> Your assignment: Leave every picture out, and give again exactly the lines from the one containing "The height and width of the screenshot is (385, 648)." through the end of the listing.
....
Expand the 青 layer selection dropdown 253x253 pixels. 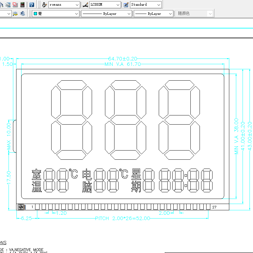tap(77, 13)
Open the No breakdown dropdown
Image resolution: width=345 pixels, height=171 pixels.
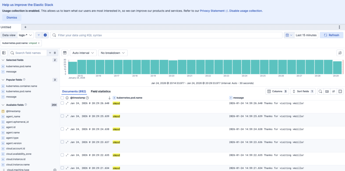113,53
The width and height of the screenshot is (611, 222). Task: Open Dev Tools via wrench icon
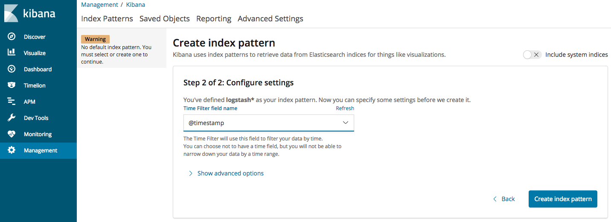pyautogui.click(x=12, y=118)
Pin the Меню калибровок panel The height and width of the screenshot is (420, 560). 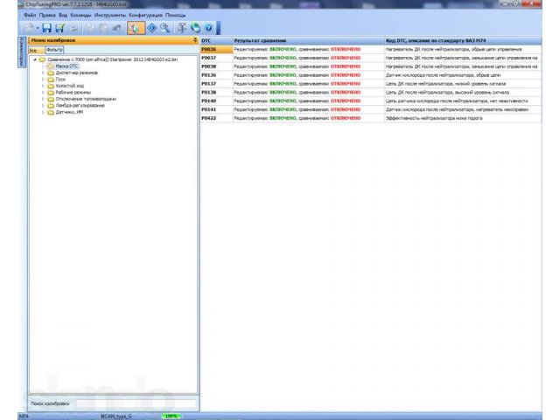[194, 41]
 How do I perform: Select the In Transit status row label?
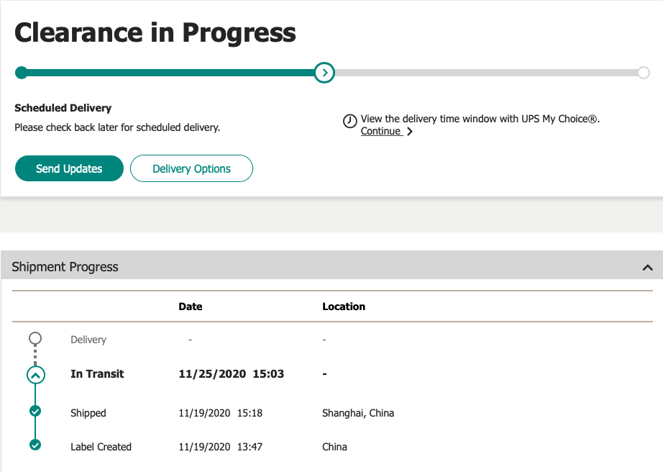tap(97, 373)
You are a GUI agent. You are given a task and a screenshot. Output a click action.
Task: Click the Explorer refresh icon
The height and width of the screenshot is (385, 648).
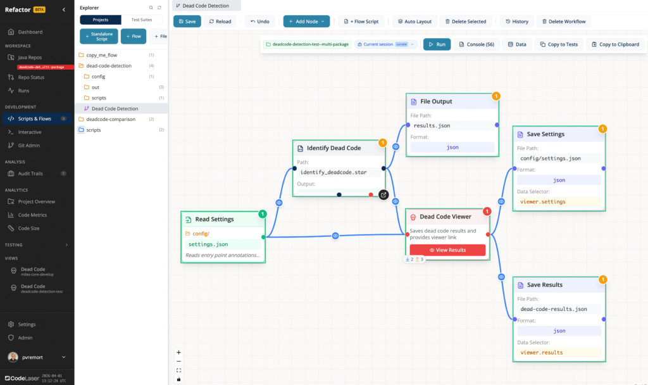(159, 8)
....
> Response to this task:
The height and width of the screenshot is (385, 648).
(159, 8)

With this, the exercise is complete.